Irene Regan writes that despite doing major literature searches there seems to be no consensus regarding what coagulation results should be released when there is a suspicion of in vivo hemolysis such as in disseminated intravascular coagulation (DIC), when the samples are grossly haemolysed. Currently, Irene issues a fibrinogen (Clauss) and in this case she generally confirms this using a correction with normal plasma due to haemolysed nature of the sample or because the fibrinogen is extremely low. Do you have any advise?
Hello, Irene, this is an interesting question, and it is true there is little documentation about what specific interferences arise in hemolysis. The experts routinely advise a recollect when there is visible hemolysis resulting from an improper collection, however there is nothing you can do about in vivo hemolysis. Hemolysis implies both platelet and coagulation factor activation, generating unreliable results across the board. Additionally, hemolysis interferes with the determination of the clotting endpoint or with chromogenic assays in optical instrumentation.
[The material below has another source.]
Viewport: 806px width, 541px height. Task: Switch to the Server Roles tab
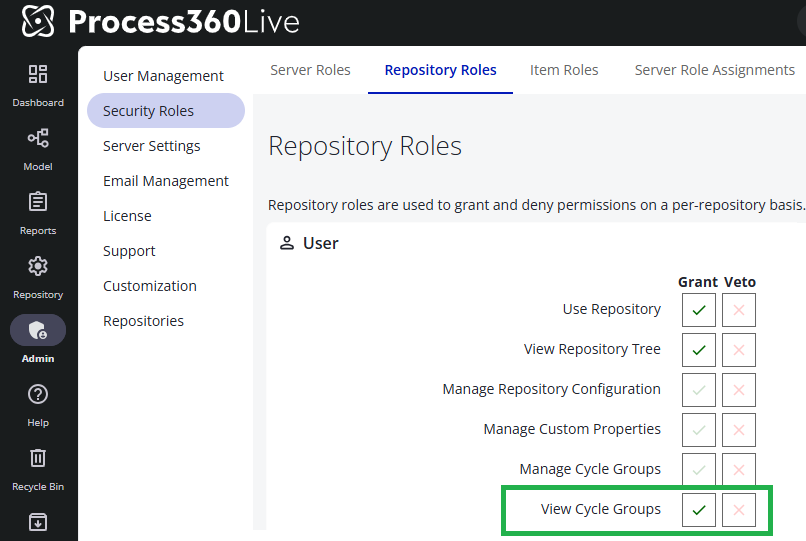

My suggestion is to employ an electro-mechanical clot-based instrument for your coagulation determinations and append a comment warning of possible interference. When diagnosing DIC, check the package insert for your D-dimer kit to learn the manufacturer’s claims regarding the degree of hemolysis interference. Do the same for any chromogenic assays you may perform.
This is an excellent question, and I await comments from other contributors, including possible references they may have run across. Thank you.